* _EXERCISE PROMPT_: Repeat the data precisely as given.

* _EXERCISE MATERIAL_:
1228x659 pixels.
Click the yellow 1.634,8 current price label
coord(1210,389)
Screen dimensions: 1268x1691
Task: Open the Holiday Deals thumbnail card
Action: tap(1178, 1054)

* _OUTPUT BELOW_:
1228x659 pixels.
Click the yellow 1.634,8 current price label
coord(1210,389)
Screen dimensions: 1268x1691
Task: Open the Holiday Deals thumbnail card
Action: tap(1178, 1054)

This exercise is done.